Unimportant Historical Question.
bshugs1525871
Posts: 183
Forgive the intrusion. I'm fairly new to 3D art - only a few years - and there's something that's nagging me. Something that I'm sure any vet or old-head knows. The question is mostly outdated with the new folder struction, for Daz anyway, but here it goes:
When and Why did material settings and textures start getting added to the "Pose" section of the (Poser) Runtime library. I've picked up a fair amount of older stuff on sale and freebee and have (only?) hundreds of folder, but I'll be darned if I can find many actual 'poses'. Most of them are material settings. There is (now?) a Materials section, but it's mostly empty.
Thanks to anyone who's memory spans back far enough to remember and is willing to admit it. (I'm old enough, but wasn't involved back then.
)
Otherwise, I'll let this little thread die on the vine.

Comments
As far as I know.. (I've been around for 10 years but have always been mostly a DS person) the material room wasn't added until fairly later (was it verson 4 or 5?) material presets were a hack of pose files because the original developers of Poser didn't think changing mats would be a thing? IDK.. seems pretty silly now.
Don't feel like editing..
I guess it stayed that way (in the pose folder mostly) because it became the normal place for them.. and also because for a long while DS could read mats from the pose folder but not from the material folder so if you wanted your product to at least sorta work in DS without making a specific DS version you had to put them in pose.
Originally a mat pose was a complete hack someone worked out in order to make it easier to put textures on to models. When people first started using poser they had to add each material manually, until someone worked out the mat pose thing. Even then when you wanted to distribute a mat pose with your product you had to type it all out manually. Then some nice person invented a little program to do it automatically, making it easier for people to distribute things with textures that could be applied with one click of the mouse. That was when Poser 4 was the latest Poser version. There was even a plug-in that used Python scripts that was sold in the store here, which could make the Mat poses, so we all got lazy and kept using them. That one stopped working when Poser changed the Python version in P8, and I for one cursed mightlily, as I would have to learn to do things a different way.
Also because, until Poser 8, you had to go to the Materials room in Poser to get the Materials library so putting mat files in the Pose library made them more accessible.
I was thinking of asking the same thing as the OP; I'm glad I saw this thread.

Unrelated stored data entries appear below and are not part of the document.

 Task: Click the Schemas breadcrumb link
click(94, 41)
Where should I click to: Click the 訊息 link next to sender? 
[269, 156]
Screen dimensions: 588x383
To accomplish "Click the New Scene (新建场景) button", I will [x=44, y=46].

To be exact, the hack was to apply the materials with a pose file, or PZ2 file. Because of how Poser worked back then, this could only be placed in the Poses directory, and could only be used on figures (and in later versions, props smartpropped to figures). In Poser 5 they came out with the Material Room, and many merchants (myself included) started including both PZ2 and MC5 / MC6 files for materials.

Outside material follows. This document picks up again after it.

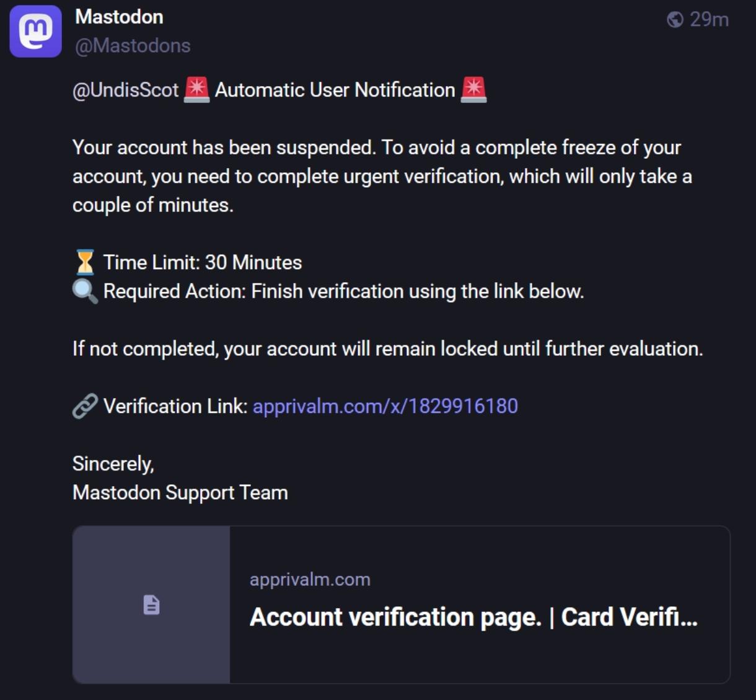
Task: Click the globe public visibility icon
Action: pos(675,20)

MT5 was Poser 5, and was like a DS Shader Preset - it had settings that could be applied to a single selected surface. .MC6, which is like a Mat pose or a DS Materials preset, was added in Poser 6.
MPE = Mat Pose Edit ?
Indeed that is the one I first used, but I was thinking of Shader Spider.
Back when I first started making freebies I didn't know Poser had gained the ability to make MAT poses easily... I was aware from earlier versions of Poser that you needed to either hack the file or have a script. I assume most of the tutorials I read on the subject were outdated, and whenever I asked about it, I assume that the people who replied either themselves still did it that way or I worded my question in a way that made them assume I was still working in a much older version... Being that I was on a Mac, from what I was able to find, the commercial scripts only mentioned Windows, so I used to painfully hack whatever I wanted to make a pose for... In truth only maybe three big models, but it was terribly tedious... Then one day I pick up a Poser book from the bookstore and in it there was a walkthrough for changing materials... I was confused that all you had to to was click a few boxes and Bob became your uncle... Bam- a MAT pose... Talk about feeling stupid.
To this day whenever I see someone ask a person who is requesting information on a method that is outdated, "Why do you want to do it that way, are you aware that this is no longer necessary or the easy way?", I want to commend them.
I'm glad this question was asked. Over the summer when I started learning these programs, I grabbed a bunch of free Poser stuff... man was I confused when I found them in the Pose folder. I was searching high and low everywhere else.
I had shader spider but did not use it much because soon after I got it, I upgraded poser which broke the plugin.
WOW! Was AFK for a while and just got a chance to go through the repsonses. Thank you all very much for taking the time to answer. Like 'dialing' a telephone that hasn't had a dial in 20+ years, some things make perfect sense when you have the background story.
Thanks again. I can now sleep at night.
On a related, but equally unimportant topic: Why are M4/V4 and later characters under Figures->People in the Smart Content, but just People in the Content LIbrary . Earlier models (M2, etc) are under People in Smart Content, while Figure has animals, etc.
In short (because I have three brain cells and two of them spend the whole day fighting) I have to keep remembering which way to go depending on which tab I'm using. Wouldn't it have made sense to more closely alighn the two structures?
Figures is the Poser library name, not soemthing Daz can change. The native Daz Studio files aren't split into libraries in the same way.